▸ Exercise requirements:
Filter the listing and keep only the lines with the word "button".

▸ Data to use:
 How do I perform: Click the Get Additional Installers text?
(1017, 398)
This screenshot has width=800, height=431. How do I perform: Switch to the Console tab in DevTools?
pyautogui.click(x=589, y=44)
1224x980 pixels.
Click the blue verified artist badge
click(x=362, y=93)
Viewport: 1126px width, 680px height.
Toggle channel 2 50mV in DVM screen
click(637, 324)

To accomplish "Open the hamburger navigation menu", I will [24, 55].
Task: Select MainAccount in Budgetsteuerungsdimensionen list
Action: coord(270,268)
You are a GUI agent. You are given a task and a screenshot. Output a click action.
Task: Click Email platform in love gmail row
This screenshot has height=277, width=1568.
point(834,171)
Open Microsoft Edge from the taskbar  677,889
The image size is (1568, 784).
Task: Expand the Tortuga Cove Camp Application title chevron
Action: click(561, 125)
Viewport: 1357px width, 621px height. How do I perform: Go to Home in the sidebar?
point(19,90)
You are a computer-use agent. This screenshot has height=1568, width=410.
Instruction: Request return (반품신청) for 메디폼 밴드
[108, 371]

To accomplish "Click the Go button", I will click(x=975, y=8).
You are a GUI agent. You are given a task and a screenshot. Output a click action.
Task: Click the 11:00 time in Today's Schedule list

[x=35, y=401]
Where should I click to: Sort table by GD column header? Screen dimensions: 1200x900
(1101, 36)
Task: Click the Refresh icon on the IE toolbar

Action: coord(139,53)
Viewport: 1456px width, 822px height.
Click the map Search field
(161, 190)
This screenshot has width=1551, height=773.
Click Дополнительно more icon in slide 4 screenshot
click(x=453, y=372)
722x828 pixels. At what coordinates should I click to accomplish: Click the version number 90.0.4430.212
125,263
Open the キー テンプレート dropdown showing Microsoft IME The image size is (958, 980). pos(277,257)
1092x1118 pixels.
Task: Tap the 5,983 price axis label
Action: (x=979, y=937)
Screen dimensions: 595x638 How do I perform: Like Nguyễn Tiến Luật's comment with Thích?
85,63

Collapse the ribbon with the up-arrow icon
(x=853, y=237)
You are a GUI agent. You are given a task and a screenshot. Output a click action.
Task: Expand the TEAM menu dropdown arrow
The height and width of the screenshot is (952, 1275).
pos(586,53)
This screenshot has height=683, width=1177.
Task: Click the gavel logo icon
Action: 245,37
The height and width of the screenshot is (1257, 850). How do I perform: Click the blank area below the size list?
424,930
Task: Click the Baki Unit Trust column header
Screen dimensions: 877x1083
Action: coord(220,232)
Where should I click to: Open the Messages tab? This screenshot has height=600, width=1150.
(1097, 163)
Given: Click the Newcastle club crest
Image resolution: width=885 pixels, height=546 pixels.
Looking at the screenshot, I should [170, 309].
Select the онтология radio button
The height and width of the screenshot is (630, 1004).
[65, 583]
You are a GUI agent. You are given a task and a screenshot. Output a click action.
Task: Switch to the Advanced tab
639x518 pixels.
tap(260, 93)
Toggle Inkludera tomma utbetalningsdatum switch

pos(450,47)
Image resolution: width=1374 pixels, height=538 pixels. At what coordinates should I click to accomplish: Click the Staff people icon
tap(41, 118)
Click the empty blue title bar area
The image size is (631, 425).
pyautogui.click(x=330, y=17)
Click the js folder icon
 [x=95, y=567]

▸ Response to the exercise:
To accomplish "Click the Go button", I will click(x=975, y=8).
Select the онтология radio button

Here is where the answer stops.